Sequences

Sequences Overview

A sequence is a collection of jobs that are run in specified order based on conditions.

A sequence can include jobs that run on different types of StreamSets engines. For example, you can create a sequence that first runs a Data Collector job to load data to a data warehouse, and then runs a Transformer job to transform that data.

You can add a start condition to a sequence to schedule the time when the sequence starts. You can also configure a condition between steps that determines if the next step automatically starts when a job in the previous step encounters an error.

Although sequences run on a schedule, you can also manually run a sequence so that the sequence starts immediately.

By default when you add a job to a sequence, the job is added as an additional step in the sequence, such that each job runs sequentially, one after the other. You can optionally add multiple jobs to a single step to run those jobs in parallel.

Each job can be included in only one sequence.

When a sequence is active, you can monitor the overall sequence status and the status of each step within the sequence. You can also view the sequence history and the list of errors encountered by sequence steps.

After you create a sequence, you can share the sequence with other users and groups, as described in Permissions.
Note: Sequences are designated a Technology Preview feature. They are not meant for use in production.

Example

As a retail company, you need to regularly update your data warehouse with sales information from various data sources. You've designed the following pipelines to meet all of your processing needs:
  • Data Collector pipeline that reads raw sales data from an Oracle database and writes the data to a temporary Amazon S3 bucket.
  • Data Collector pipeline that reads raw sales data from CSV files located on an FTP server and writes the data to another temporary Amazon S3 bucket.
  • Transformer pipeline that uses two origins to read from the temporary Amazon S3 buckets, a Join processor to join the data from both inputs, a Deduplicate processor to remove duplicate records, and a Field Renamer processor to rename several fields. This pipeline writes the cleansed data to a third temporary Amazon S3 bucket.
  • Transformer pipeline that reads from the third temporary Amazon S3 bucket and uses an Aggregate processor to aggregate the cleansed data to calculate the total sales data by store and region. The pipeline writes the aggregated data to a final temporary Amazon S3 bucket.
  • Data Collector pipeline that loads the final aggregated data to your Snowflake data warehouse.

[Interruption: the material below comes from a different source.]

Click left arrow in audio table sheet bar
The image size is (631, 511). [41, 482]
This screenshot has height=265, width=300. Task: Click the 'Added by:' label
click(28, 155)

You've finished testing the pipelines, have published them, and added them to jobs. You can run the first two Data Collector jobs that read raw sales data in parallel because they do not depend on each other. But the remaining jobs must run sequentially, only after the previous job has successfully completed. You don't want to manually monitor the status of each job, and then manually start the next one. You also want to run the jobs during off-business hours, and repeat the process every 7 days.

You create a sequence and add the jobs to the sequence in the following order:
  1. Data Collector jobs - Raw Sales Oracle to S3 and Raw Sales FTP to S3

    You add these jobs to the same sequence step so that they run in parallel. The sequence lists the jobs as steps 1a and 1b.

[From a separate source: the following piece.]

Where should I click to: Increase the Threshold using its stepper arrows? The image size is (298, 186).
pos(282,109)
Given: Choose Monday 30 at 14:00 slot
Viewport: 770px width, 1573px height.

  2. Transformer job - Sales Cleansing
  3. Transformer job - Sales Aggregation
  4. Data Collector job - Refined Sales to Snowflake

You create a start condition for the sequence to start the sequence at 11 PM every 7 days. You also configure the sequence to start the next step only when the jobs in the previous step have run successfully.

When you finish configuring the sequence, you enable it. Note that the sequence remains inactive until the start condition is met.

Your finished sequence looks as follows:

Batch and Streaming Jobs

Before adding a job to a sequence, consider whether the job is a batch job or a streaming job:
Batch job
A batch job includes a pipeline that processes all available data, and then stops. When you add a batch job to a sequence, the sequence starts the next job step after the batch job completes.
Streaming job

A streaming job includes a pipeline that maintains a connection to the origin system and processes data as it becomes available. The pipeline runs continuously until you manually stop it because you expect data to arrive continuously.

When you add a streaming job to a sequence, the sequence runs the streaming job indefinitely until you manually stop the job in the Job Instances view. After you manually stop the streaming job, the sequence can start the next job step.

Alternatively, you can redesign the pipeline so that the pipeline stops after processing all available data. For example, for Data Collector pipelines, you can use the Pipeline Finisher executor to stop the pipeline when all data is processed.

Start Conditions

When you create a sequence, you add a start condition to schedule the time when the sequence starts.

You can also configure a start condition between steps that determines if the next step automatically starts when a job in the previous step encounters an error.

Sequence Start Condition

You can add a start condition to a sequence to schedule the time when the sequence starts. After you enable a sequence, the sequence remains inactive until the start condition is met or until you manually run the sequence.

When you add a start condition, you specify the start date and select the time zone.

You can optionally configure the start condition to repeat on a regular basis, such as daily, weekly, or monthly. When you configure a repeat start condition, you can also configure an end date for the condition.

When a repeat start condition is met while the sequence is inactive, the sequence starts as expected. This occurs when the sequence is in an INACTIVE or ERROR status.

When a repeat start condition is met while the sequence is running, the sequence logs an error message and does not start again. It simply completes the current sequence run, then stops. This occurs when the sequence is in an ACTIVE status. For example, you configure a sequence to start at 9 AM and to repeat every hour. The initial run of the sequence takes 90 minutes to complete, so the sequence does not start again at 10 AM because the sequence is already active.

Time Zone

You select a time zone for the sequence start condition.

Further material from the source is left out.